A new Swedish study has reported that modest intake of alcohol after a diagnosis of breast cancer does not increase the risk of breast-cancer specific death and reduces all-cause mortality. Alcohol has been associated with increased risk of breast cancer in numerous population studies. However, there is less data concerning the relationship between drinking alcohol and survival after a breast cancer diagnosis. The study included 3,146 women with invasive breast cancer in the Swedish Mammography Cohort. A food frequency questionnaire was used to estimate alcohol intake. A total of 860 deaths occurred in the study population between 1987 and 2008, of which 385 were breast cancer-specific.
Alcohol intake did not appear to be associated with breast cancer-specific survival. Women who consumed at least 10 g of alcohol per day (corresponding to approximately 0.75 to 1 drinks) had 1.36 times the risk of death from death cancer as non-drinkers, but this result was not statistically significant. On the other hand, a significant inverse relation was found between alcohol and non-breast cancer deaths (often from cardiovascular disease in this population). Women who consumed 3.4 to 9.9 g per day of alcohol had a 33% lower risk of death compared to non-drinkers. The authors conclude that alcohol consumption up to approximately one small drink per day does not negatively impact breast cancer-specific survival and a half drink per day is associated with a decreased risk of mortality from other causes.

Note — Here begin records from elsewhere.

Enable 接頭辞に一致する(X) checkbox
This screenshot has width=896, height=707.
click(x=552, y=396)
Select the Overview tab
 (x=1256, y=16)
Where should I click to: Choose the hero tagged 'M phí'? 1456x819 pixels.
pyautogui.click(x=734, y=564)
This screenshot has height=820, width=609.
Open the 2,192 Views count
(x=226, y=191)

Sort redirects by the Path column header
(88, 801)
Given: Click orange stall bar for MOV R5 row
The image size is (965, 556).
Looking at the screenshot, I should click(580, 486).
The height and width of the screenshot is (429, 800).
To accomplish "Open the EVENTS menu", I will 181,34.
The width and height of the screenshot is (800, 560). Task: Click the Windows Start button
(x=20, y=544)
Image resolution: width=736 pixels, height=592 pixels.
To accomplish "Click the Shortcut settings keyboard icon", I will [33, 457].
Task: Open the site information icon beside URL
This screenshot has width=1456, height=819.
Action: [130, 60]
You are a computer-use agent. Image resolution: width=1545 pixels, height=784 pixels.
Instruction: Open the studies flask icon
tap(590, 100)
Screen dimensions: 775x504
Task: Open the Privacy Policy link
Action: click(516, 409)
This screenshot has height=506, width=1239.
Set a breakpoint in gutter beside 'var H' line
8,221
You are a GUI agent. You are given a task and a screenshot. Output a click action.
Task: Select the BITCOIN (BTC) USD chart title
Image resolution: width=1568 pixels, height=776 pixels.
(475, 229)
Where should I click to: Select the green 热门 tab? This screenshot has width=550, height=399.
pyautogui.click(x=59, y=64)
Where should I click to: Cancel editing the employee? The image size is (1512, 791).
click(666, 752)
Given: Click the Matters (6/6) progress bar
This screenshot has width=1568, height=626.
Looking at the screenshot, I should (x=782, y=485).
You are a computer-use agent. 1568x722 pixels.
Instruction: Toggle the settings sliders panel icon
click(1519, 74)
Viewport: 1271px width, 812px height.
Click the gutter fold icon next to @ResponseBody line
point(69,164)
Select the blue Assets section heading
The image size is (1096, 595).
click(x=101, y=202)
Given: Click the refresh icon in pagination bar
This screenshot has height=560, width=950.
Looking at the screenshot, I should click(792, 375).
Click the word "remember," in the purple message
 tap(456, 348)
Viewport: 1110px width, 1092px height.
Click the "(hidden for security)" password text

Alcohol should not be consumed under some circumstances
The study results suggest that a small amount of alcohol is not harmful for breast cancer survivors. However, survivors should take into account the following before deciding how much, if any, alcohol to drink:
- A prospective California study concluded that consuming three to four alcoholic drinks or more per week after a breast cancer diagnosis may increase risk of breast cancer recurrence, particularly among postmenopausal and overweight or obese women.
- Consuming alcohol interferes with the effectiveness of treatment with tamoxifen.
- Several drinks consumed over a short period of time is more potentially harmful than the same amount of alcohol consumed over a period of days.
Note that while moderate alcohol consumption appears to reduce risk of cardiovascular disease, it should not be consumed by women with heart damage caused by radiotherapy or chemotherapy.